ITER Nuclear Fusion advances tokamak magnetic confinement, heating deuterium-tritium plasma with superconducting magnets, targeting net energy gain, tritium breeding, and steam-turbine power, while complementing laser inertial confinement milestones for grid-scale electricity and 2025 startup goals.
Key Points
ITER Nuclear Fusion is a tokamak project confining D-T plasma with magnets to achieve net energy gain and clean power.
✅ Tokamak magnetic confinement with high-temp superconducting coils
✅ Deuterium-tritium fuel cycle with on-site tritium breeding
✅ Targets net energy gain and grid-scale, low-carbon electricity
It sounds like the stuff of dreams: a virtually limitless source of energy that doesn’t produce greenhouse gases or radioactive waste.

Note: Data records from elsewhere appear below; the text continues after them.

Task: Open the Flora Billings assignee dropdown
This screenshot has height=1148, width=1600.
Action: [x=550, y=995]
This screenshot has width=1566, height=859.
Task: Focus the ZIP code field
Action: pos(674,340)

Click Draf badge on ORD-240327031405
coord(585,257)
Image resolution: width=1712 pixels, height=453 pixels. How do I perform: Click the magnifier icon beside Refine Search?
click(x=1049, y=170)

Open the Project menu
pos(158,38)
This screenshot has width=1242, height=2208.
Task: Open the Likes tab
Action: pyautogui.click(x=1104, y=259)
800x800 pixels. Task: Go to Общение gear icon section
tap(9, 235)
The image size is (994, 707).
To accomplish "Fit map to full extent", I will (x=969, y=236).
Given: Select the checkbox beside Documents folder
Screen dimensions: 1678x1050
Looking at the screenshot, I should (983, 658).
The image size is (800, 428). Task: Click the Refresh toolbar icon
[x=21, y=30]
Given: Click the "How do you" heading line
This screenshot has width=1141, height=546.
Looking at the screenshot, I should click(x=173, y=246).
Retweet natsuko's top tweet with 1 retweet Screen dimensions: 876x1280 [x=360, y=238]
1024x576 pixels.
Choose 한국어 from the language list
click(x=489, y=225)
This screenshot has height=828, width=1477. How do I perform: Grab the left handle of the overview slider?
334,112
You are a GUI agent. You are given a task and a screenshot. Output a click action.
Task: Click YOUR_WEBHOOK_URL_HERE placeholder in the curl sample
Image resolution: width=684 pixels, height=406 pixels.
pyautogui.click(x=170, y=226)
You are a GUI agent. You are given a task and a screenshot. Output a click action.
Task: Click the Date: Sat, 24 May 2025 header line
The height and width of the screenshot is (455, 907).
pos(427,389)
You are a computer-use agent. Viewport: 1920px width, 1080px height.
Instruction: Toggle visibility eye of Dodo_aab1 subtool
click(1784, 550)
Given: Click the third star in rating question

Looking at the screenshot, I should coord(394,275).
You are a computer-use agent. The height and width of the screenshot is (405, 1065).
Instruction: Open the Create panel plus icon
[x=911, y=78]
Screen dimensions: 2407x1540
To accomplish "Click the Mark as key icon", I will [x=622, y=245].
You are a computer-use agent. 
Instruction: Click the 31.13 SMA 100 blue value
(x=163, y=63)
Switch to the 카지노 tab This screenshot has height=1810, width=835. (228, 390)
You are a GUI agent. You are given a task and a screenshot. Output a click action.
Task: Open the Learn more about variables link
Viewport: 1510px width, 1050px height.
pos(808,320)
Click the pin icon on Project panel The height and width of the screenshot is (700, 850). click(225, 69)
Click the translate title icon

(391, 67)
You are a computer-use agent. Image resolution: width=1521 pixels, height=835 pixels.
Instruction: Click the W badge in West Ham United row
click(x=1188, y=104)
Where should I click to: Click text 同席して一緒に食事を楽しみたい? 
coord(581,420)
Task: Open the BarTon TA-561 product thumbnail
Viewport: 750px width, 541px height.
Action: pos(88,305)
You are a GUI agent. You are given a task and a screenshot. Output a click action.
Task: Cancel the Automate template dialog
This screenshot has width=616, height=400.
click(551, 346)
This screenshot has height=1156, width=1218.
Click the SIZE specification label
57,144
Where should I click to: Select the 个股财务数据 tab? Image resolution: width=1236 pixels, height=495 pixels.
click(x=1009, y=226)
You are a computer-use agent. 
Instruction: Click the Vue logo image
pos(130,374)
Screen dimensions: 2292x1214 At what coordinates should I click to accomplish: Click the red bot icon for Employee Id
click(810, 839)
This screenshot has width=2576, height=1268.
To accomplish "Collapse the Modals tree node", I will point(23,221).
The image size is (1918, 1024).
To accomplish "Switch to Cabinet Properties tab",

That’s the promise of nuclear fusion, often described as the holy grail of clean energy by proponents, which for decades has been nothing more than a fantasy due to insurmountable technical challenges. But things are heating up in what has turned into a race to create what amounts to an artificial sun here on Earth, one that can provide power for our kettles, cars and light bulbs.
Today’s nuclear power plants create electricity through nuclear fission, in which atoms are split, with next-gen nuclear power exploring smaller, cheaper, safer designs that remain distinct from fusion. Nuclear fusion however, involves combining atomic nuclei to release energy. It’s the same reaction that’s taking place at the Sun’s core. But overcoming the natural repulsion between atomic nuclei and maintaining the right conditions for fusion to occur isn’t straightforward. And doing so in a way that produces more energy than the reaction consumes has been beyond the grasp of the finest minds in physics for decades.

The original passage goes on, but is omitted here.